What was it, about a year later when I heard from him next?
“Hello?”
“Mel? You’re still at this number! Thank God!”
“Who is this? Is this Brad?”
“She remembers me! How are ya, honey?”
“I’m okay. Surprised to hear from you! What are you doing?”
“Funny you should ask. I’m at the airport. Just getting back in Town. Kinda stuck for a place to go.”
“I’ll come get you. Give me twenty minutes.”
He slept in my bed that night. I slept on the futon in the spare room. It worked out best that way, because my computer was there and I had work to finish for the next day. We weren’t thinking long-term or anything.
It wasn’t exactly a sexual relationship, except occasionally when things got out of hand. Usually, when we were sitting around on the couch, watching tv. We’d just get kind of comfortable and absentminded. And I never loved him more than those times when he was so sorry for having lost control.
Now that I think of it, it was on a day after one of those nights that he knocked out the wall.

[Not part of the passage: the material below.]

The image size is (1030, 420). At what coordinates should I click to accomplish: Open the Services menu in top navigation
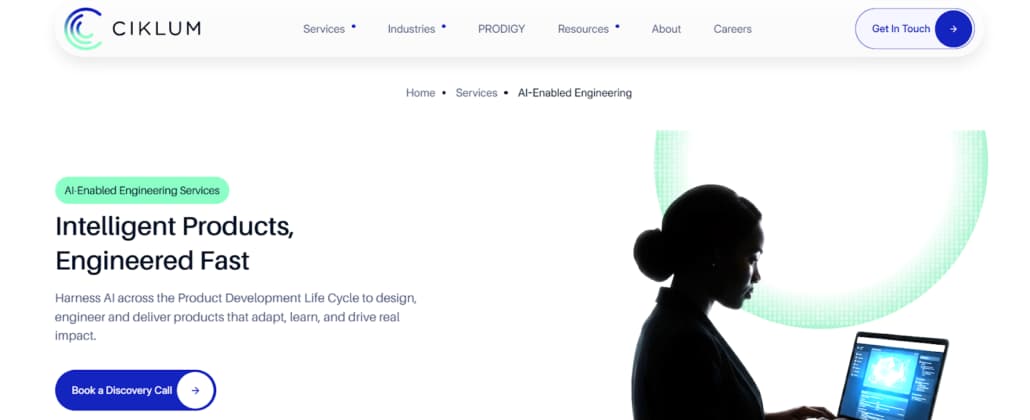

Our friends kept making cracks about losing the damage deposit. I hadn’t gotten around to telling them I’d bought the house myself. I guess I didn’t really think I deserved it yet. I was always waiting for destitution to set in, or terminal illness, or something that would compel me to sell it. I didn’t want to be the first in our crowd to own property. I also didn’t let them know I was letting him stay here rent-free.
I sometimes wonder if we might still be together if I hadn’t overreacted about the pizza and the gingersnaps. It’s embarrassing now to think of it.

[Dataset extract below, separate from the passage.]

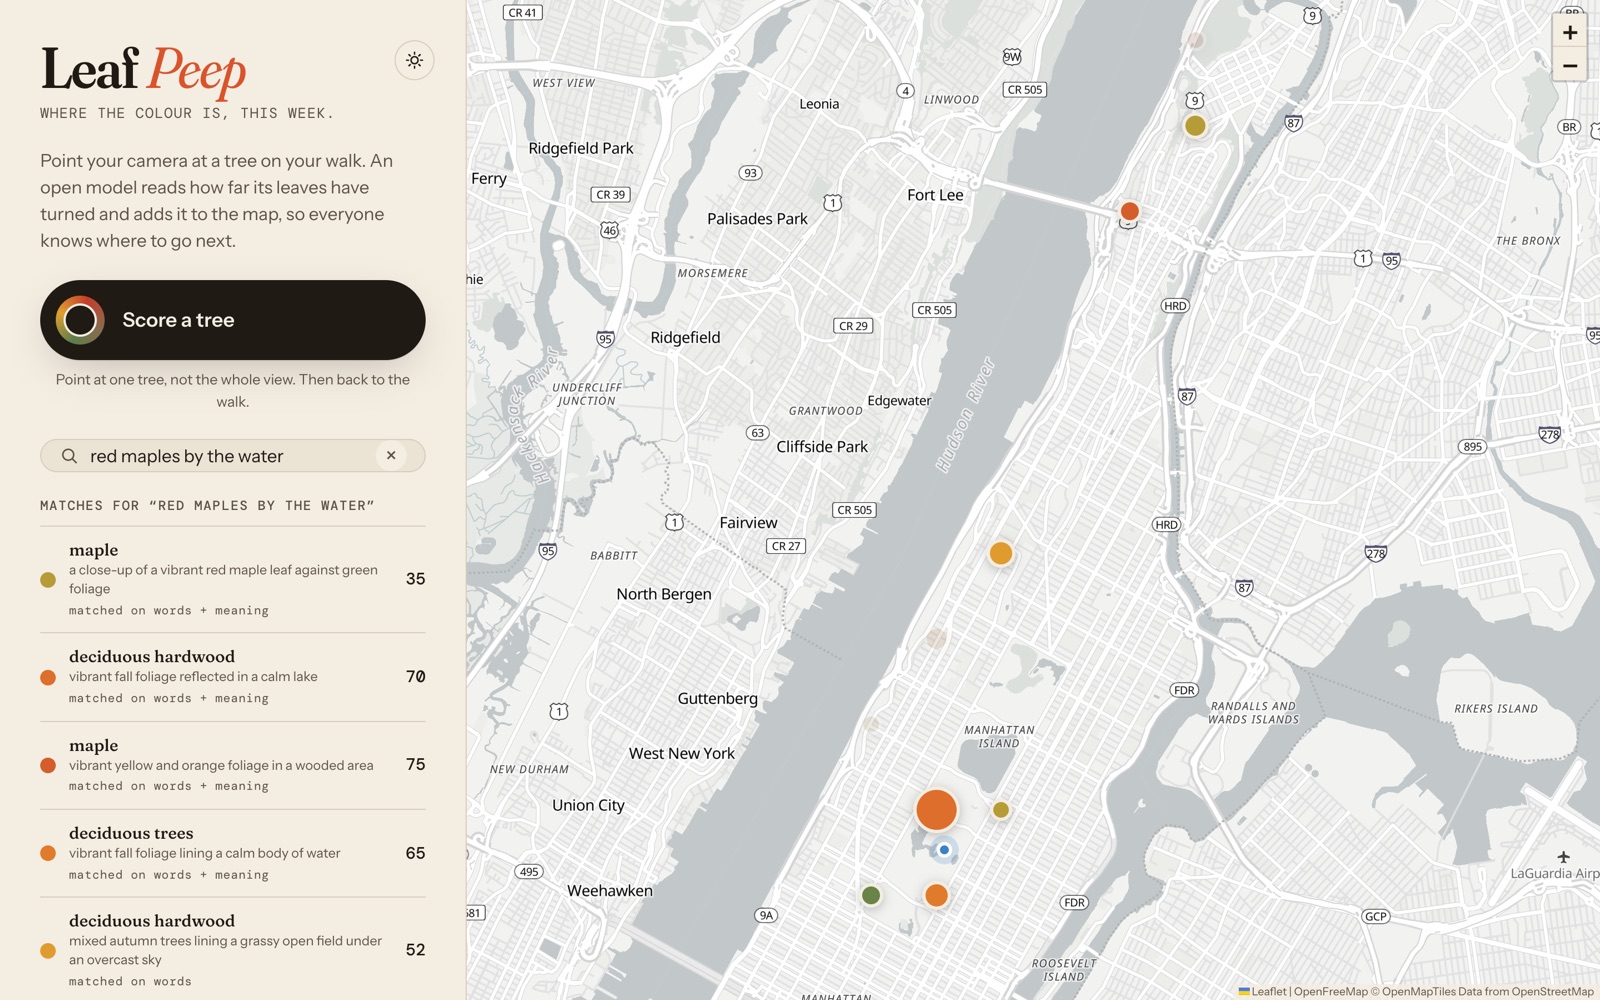Screen dimensions: 1600x1000
Task: Click the green tree marker near Weehawken
Action: [871, 895]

I got home from work kind of late, tired. Walking down the hall, I could hear them, a bunch of our friends in the kitchen. A guitar was picking clumsily through “Dust in the Wind.” The empty pizza box was on the counter, and they were all sitting around the table, pouring coffee out of my Bodum and taking ginger snaps out of my cookie jar. I knew all the people in my kitchen, but tonight they felt like strangers. There was a suspended energy in the room, like the feeling you got in high school when the teacher walks in unexpectedly.

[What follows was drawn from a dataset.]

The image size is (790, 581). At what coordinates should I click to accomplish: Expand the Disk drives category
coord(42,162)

Jenn was blowing smoke out the open window, and Brad was sitting next to her. He was stretched out sideways on the kitchen chair, feet crossed on the exposed brick quarter-wall. “Hey man, who took all the pizza and didn’t save any for Mel! Shit man! What a bunch of assholes!” His arm was extended so his hand rested on the back of her neck.
“Don’t worry about it. I’m too tired to eat now anyway. You guys take it easy; I’ll hang out with you another time.” And then I went up the stairs thinking that I had just bought the gingersnaps last night and now the jar was almost empty.
I dozed for a while. It may have been the stillness that woke me after the crowd left, but when I his feet creak the stairs I got up and opened the bedroom door.
“Hey, did I wake you?” He had my coffee mug in one hand and in the other two ginger snaps. “You want this?”
“You have to move out.” I closed my door and went back to bed.
He didn’t come in to ask what was wrong. Next morning, as usual, he stayed in bed until after I went to work, and by the time I got home from work the next day, he was gone.
I guess the reason I’m remembering this now is because of the song I heard on the radio this afternoon, one of those pop crooners who sound kind of old-timey. It caught my ear when I heard the phrase overshot the mark. I didn’t catch the name of the singer.